Open AccessThe potentially therapeutic targets of pediatric anaplastic ependymoma by transcriptome profiling
Author(s) -
Jingsheng Wang,
Chen Sun,
Minggang Liu,
Dongdong Zang,
Chong Wang,
Qibin Liu,
Yuecheng Liu,
Qian Chen
Publication year - 2021
Publication title -
neoplasma
Language(s) - English
Resource type - Journals
SCImago Journal Rank - 0.628
H-Index - 50
eISSN - 1338-4317
pISSN - 0028-2685
DOI - 10.4149/neo_2020_200529n581
Subject(s) - ependymoma , biology , transcriptome , gene , cancer research , gene expression profiling , computational biology , bioinformatics , pathology , genetics , medicine , gene expression
Ependymoma (EPN) is a type of tumor that occurs in the central nervous system of children and adults. EPN produces resistance to chemotherapy, and there are no targeted drugs available as a proper cure. Therefore, the use of high-throughput sequencing technologies to elucidate pathogenic mechanisms is of prime importance to identify potential tumor target genes helpful for developing effective therapeutic approaches against EPN. With this objective, we used RNA-seq analysis to identify differentially expressed genes (DEGs) and pathways in 4 pairs of EPN tissues and adjacent tissues.
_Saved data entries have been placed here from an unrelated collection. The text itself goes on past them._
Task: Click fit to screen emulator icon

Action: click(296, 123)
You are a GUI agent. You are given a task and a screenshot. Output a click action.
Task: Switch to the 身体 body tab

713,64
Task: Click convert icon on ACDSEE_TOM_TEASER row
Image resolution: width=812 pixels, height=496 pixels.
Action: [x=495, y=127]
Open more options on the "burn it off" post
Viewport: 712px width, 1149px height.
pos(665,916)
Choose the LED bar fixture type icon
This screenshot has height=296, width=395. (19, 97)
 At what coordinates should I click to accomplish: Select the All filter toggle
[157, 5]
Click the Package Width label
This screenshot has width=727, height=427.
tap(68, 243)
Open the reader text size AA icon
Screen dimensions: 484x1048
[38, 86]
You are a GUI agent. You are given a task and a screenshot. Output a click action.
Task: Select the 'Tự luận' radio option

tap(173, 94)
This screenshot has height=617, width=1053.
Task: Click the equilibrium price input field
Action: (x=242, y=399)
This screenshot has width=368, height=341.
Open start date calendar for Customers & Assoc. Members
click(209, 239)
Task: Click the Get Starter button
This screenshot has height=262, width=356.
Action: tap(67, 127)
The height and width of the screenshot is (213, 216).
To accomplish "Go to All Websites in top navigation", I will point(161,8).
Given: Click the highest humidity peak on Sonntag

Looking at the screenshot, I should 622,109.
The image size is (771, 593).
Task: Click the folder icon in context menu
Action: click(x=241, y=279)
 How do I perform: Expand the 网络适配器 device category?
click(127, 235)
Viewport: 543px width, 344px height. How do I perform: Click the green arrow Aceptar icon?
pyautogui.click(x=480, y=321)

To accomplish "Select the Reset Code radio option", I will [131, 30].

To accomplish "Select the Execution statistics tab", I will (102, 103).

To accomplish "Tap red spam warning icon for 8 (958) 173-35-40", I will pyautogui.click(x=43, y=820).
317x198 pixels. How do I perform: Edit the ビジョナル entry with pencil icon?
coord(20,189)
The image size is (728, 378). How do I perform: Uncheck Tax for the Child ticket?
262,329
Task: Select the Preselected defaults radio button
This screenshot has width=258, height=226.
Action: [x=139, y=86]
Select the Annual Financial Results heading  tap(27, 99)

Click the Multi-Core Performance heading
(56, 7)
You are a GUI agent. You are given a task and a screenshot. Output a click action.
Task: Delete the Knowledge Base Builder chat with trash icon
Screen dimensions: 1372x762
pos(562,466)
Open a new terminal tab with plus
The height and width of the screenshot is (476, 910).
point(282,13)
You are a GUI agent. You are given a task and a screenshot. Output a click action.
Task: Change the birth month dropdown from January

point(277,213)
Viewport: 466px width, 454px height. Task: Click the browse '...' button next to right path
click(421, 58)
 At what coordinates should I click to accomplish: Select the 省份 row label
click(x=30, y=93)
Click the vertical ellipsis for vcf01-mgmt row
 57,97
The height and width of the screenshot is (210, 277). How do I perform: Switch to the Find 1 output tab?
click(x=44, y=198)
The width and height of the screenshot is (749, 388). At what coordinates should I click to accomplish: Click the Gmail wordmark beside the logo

In total, we found 5,445 differentially expressed genes. The synaptic vesicle cycle and extracellular matrix (ECM) receptor interaction pathways were highly enriched in the ependymoma group. Nine differentially expressed genes (SNAP25, GRM4, CELSR1, LAMA1, WNT5A, ROR2, CCND1, EPHB2, FOXJ1) were randomly verified by RT-qPCR, supporting the authenticity of our sequencing results. This study provides global gene information and some new potential biomarkers for the diagnosis and therapeutic targets of ependymoma.